_Passage:_
▬▬▬▬▬▬

ISSA M. TWAL and ANJA Y. TWAL v. CELINA A. HINDS

Annotate this Case

 

NOT FOR PUBLICATION WITHOUT THE

APPROVAL OF THE APPELLATE DIVISION

SUPERIOR COURT OF NEW JERSEY

APPELLATE DIVISION

DOCKET NO. A-4296-06T14296-06T1

ISSA M. TWAL and

ANJA Y. TWAL,

Plaintiffs-Respondents,

v.

CELINA A. HINDS,

Defendant-Appellant.

___________________________________

 

Submitted June 4, 2008 - Decided

Before Judges Lihotz and King.

On appeal from Superior Court of New Jersey, Law Division, Middlesex County, Docket No. L-3488-05.

David E. Rehe & Associates, attorneys for appellant (John J. Kapp, on the brief).

Epstein Arlen, LLC, attorneys for respondents (Daniel N. Epstein, on the brief).

PER CURIAM

Following a damages-only trial in this auto negligence action, the jury rendered a verdict in favor of plaintiff Issa Twal against defendant Celina Hinds, awarding plaintiff $150,000 plus prejudgment interest and the costs of suit. Defendant appeals from the order entering judgment alleging six trial errors, which she argues necessitate a new trial. Following our review, we affirm.

▬▬▬▬▬▬

_Data extracts:_

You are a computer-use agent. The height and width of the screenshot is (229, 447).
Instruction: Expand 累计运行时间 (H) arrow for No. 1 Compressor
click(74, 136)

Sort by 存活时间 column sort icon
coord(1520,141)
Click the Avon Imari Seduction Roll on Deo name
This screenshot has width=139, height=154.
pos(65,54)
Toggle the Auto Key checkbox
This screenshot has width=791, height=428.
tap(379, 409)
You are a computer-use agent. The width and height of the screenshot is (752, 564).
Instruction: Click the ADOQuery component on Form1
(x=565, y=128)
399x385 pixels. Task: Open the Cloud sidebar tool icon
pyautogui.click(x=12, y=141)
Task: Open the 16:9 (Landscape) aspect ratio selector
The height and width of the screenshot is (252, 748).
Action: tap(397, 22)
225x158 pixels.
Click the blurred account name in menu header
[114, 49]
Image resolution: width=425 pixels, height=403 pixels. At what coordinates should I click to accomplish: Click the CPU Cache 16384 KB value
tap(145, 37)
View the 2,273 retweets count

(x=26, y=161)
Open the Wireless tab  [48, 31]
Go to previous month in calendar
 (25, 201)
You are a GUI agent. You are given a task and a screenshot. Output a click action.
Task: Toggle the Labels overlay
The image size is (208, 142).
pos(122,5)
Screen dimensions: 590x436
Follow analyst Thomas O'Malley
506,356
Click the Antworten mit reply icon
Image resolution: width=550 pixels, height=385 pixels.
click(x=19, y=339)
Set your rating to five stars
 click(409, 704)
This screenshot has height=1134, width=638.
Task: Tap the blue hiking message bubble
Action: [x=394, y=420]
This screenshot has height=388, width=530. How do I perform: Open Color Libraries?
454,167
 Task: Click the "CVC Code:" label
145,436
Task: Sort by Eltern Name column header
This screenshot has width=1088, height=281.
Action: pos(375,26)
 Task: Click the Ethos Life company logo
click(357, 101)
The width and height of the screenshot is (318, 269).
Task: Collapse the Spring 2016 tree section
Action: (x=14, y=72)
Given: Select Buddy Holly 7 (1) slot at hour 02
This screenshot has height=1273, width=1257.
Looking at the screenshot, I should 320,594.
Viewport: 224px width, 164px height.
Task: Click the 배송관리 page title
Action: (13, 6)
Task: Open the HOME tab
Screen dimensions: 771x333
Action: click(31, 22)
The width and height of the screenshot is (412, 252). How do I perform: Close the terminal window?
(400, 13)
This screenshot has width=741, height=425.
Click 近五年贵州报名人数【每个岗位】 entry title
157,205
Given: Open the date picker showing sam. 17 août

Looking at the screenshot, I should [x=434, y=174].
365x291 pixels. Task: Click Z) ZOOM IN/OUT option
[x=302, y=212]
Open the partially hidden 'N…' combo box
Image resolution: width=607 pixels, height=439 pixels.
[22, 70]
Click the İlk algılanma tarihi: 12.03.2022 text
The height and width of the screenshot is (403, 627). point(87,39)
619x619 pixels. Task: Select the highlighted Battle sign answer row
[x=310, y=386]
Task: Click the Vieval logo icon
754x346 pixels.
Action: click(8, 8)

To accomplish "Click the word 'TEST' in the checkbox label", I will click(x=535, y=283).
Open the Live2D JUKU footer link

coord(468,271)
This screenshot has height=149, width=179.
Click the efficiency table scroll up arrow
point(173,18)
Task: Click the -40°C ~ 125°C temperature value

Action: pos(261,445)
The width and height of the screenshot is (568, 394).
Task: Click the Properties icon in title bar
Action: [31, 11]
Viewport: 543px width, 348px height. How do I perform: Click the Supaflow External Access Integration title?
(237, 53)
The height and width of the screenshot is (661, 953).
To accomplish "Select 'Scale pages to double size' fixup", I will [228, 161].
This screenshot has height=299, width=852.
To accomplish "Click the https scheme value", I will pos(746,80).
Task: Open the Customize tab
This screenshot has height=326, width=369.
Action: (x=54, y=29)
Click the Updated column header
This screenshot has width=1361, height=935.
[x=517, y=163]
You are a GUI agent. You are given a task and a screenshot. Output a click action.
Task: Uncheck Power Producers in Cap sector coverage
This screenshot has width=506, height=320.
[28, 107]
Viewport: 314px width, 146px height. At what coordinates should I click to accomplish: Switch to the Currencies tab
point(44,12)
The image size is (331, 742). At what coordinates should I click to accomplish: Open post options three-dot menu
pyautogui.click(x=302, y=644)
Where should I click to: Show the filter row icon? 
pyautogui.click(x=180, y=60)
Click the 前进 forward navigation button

▬▬▬▬▬▬

_Your objective:_ Please continue the Twal v. Hinds appellate opinion from its last sentence.

_Response to this exercise:_
The facts are undisputed. On May 29, 2004, while plaintiff was stopped at a traffic signal, defendant's vehicle struck plaintiff's automobile in the rear. Plaintiff declined medical assistance at the scene, believing his injuries were not severe. Three weeks following the accident, plaintiff sought treatment with a specialist in pain management and commenced a course of physical therapy. Thereafter, a magnetic resource imaging (MRI) test and an electromyography (EMG) nerve test revealed injury to plaintiff's cervical and lumbar spine. The parties' medical experts did not dispute plaintiff was injured, but disagreed on the permanency of the asserted cervical and lumbar injuries and their causation. Following the jury verdict, the court denied defendant's motion for a new trial.

Prior to considering the issues raised, we note that defendant's arguments challenge the discretion exercised by the trial judge. We do not second-guess the exercise of sound discretion by a trial judge because we recognize "[j]udicial discretion connotes conscientious judgment, not arbitrary action; it takes into account the law and the particular circumstances of the case before the court." Higgins v. Polk, 14 N.J. 490, 493 (1954); see also DeVito v. Sheeran, 165 N.J. 167, 198 (2000) (appellate review requires substantial deference to trial court's evidentiary rulings). However, a "trial court's interpretation of the law and the legal consequences that flow from established facts are not entitled to any special deference." Manalapan Realty v. Manalapan Tp. Comm., 140 N.J. 366, 378 (1995).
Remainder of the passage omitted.